### DIRECTIONS
Your task is to return the listing below word for word, without any of its images.

### DATA TO USE
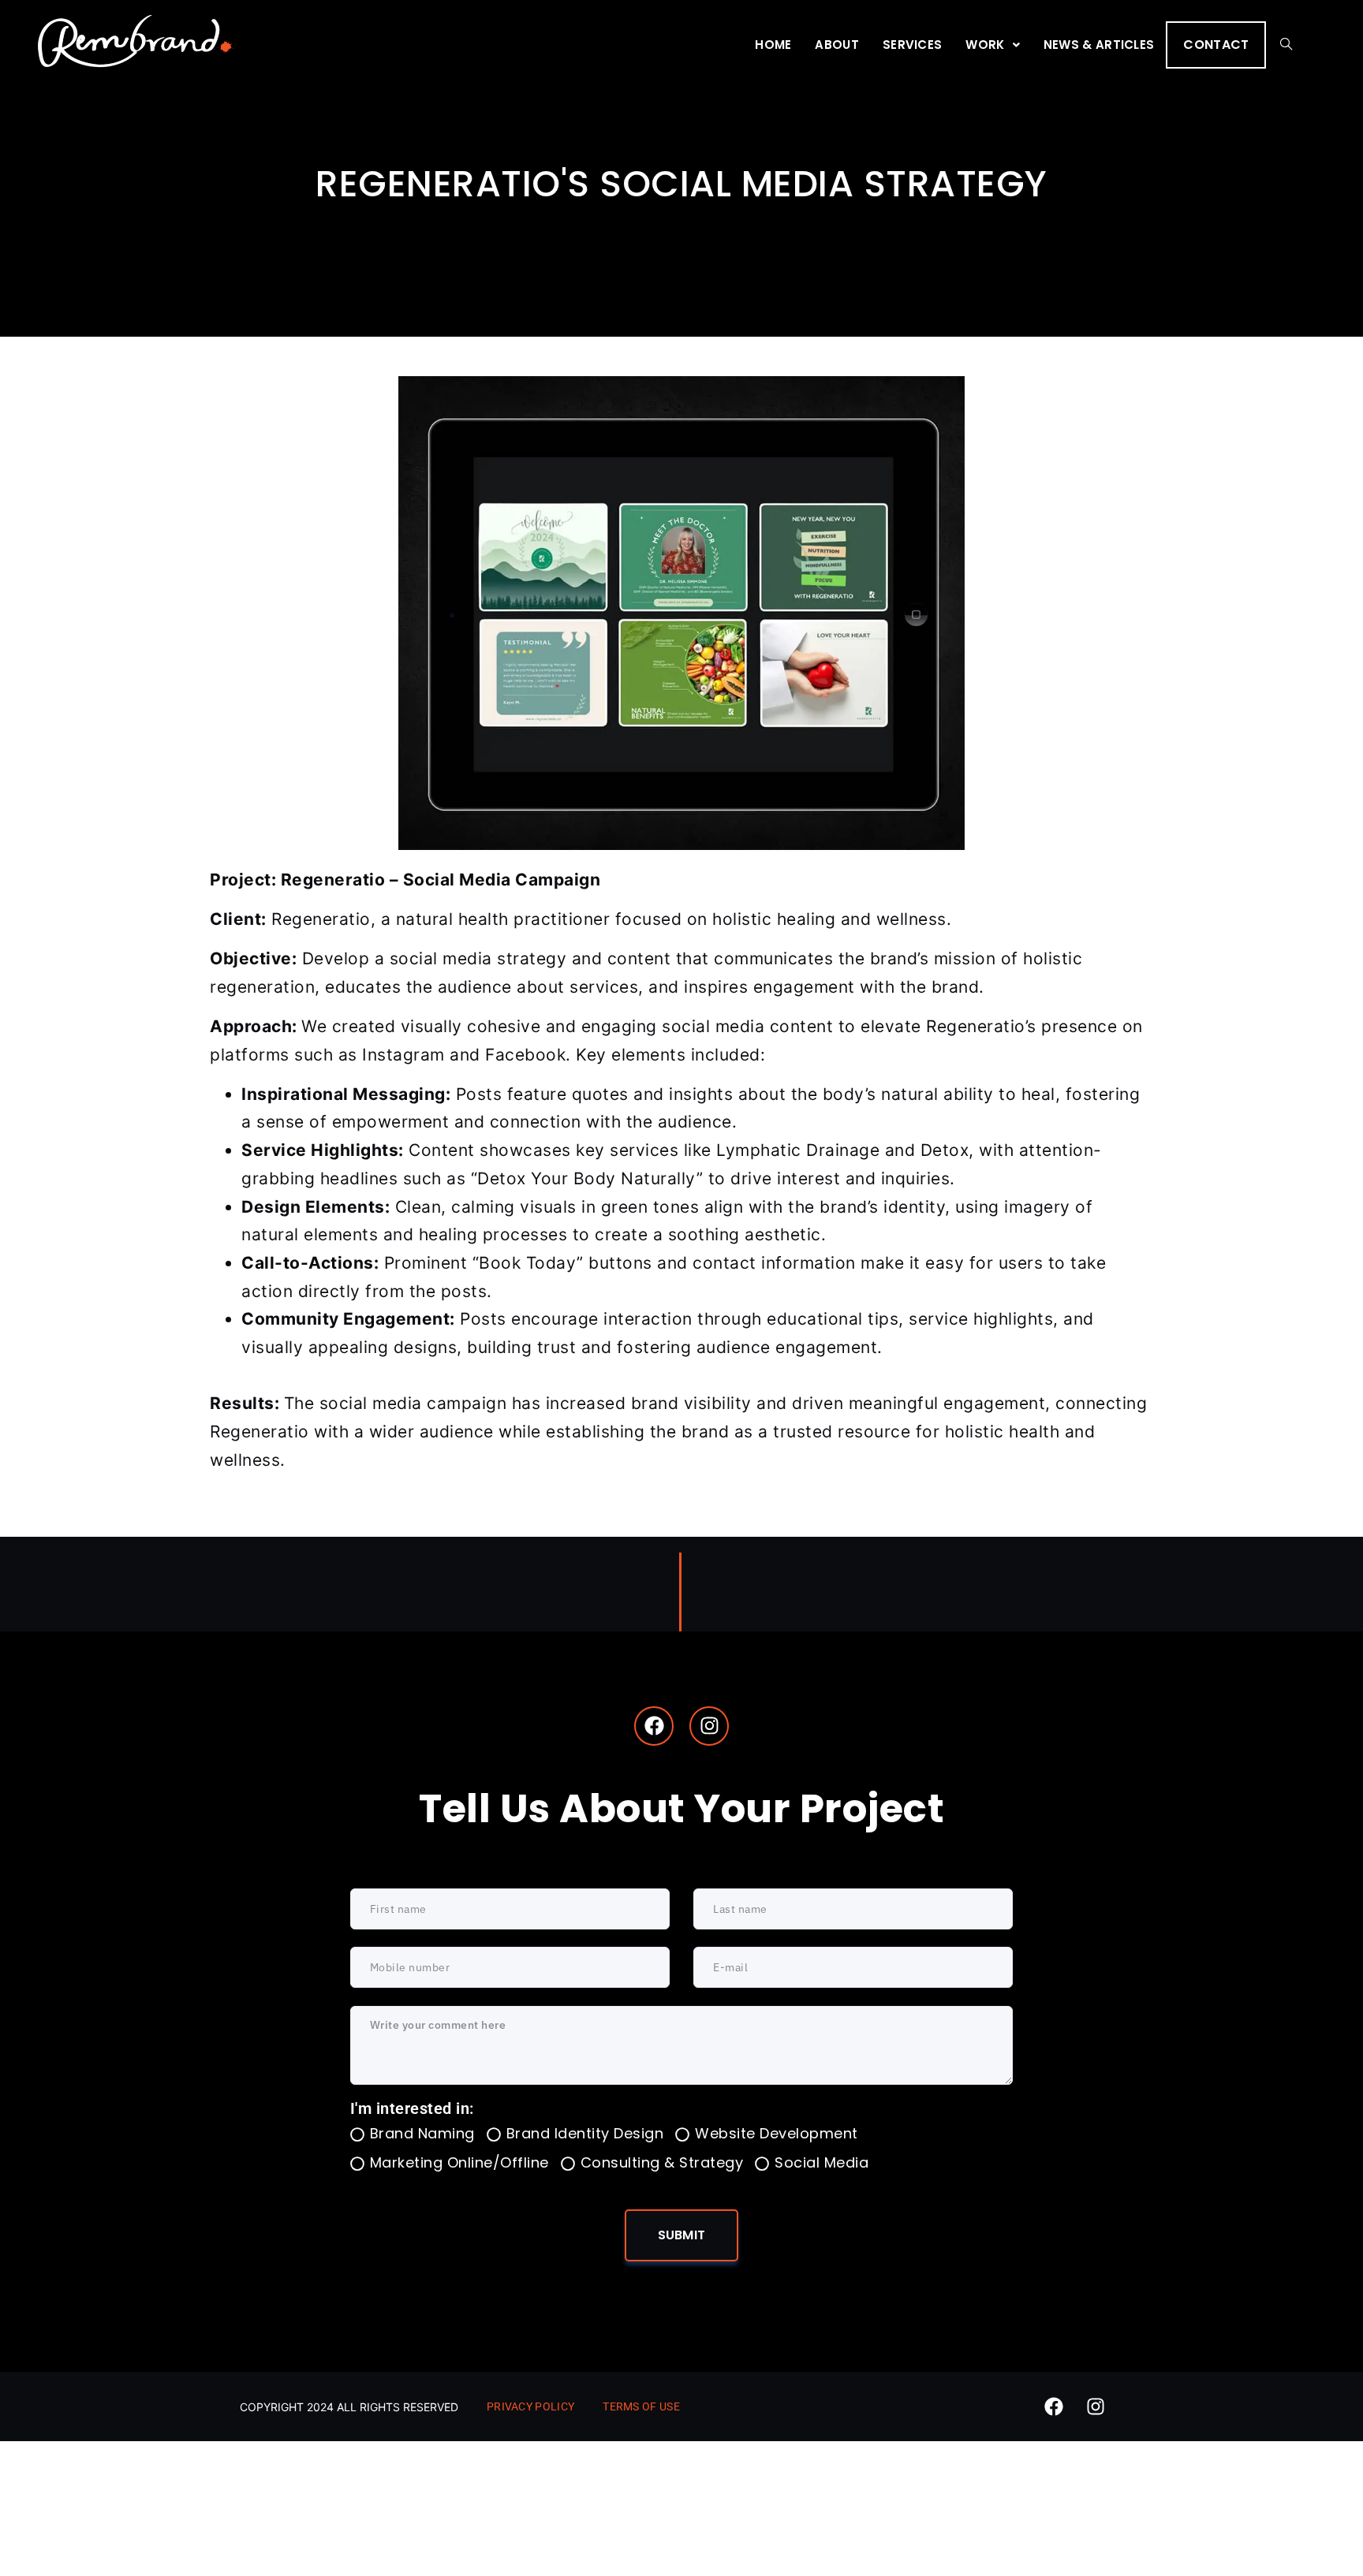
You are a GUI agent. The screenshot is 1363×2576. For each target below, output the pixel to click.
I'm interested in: (412, 2108)
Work (984, 44)
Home (773, 44)
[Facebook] (654, 1726)
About (837, 44)
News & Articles (1099, 44)
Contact (1216, 44)
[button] (993, 45)
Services (912, 44)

### SOLUTION TO THIS PROBLEM
You are a GUI agent. The screenshot is 1363×2576. For each target below, output the pixel to click.
I'm interested in: (412, 2108)
Work (984, 44)
Home (773, 44)
[Facebook] (654, 1726)
About (837, 44)
News & Articles (1099, 44)
Contact (1216, 44)
[button] (993, 45)
Services (912, 44)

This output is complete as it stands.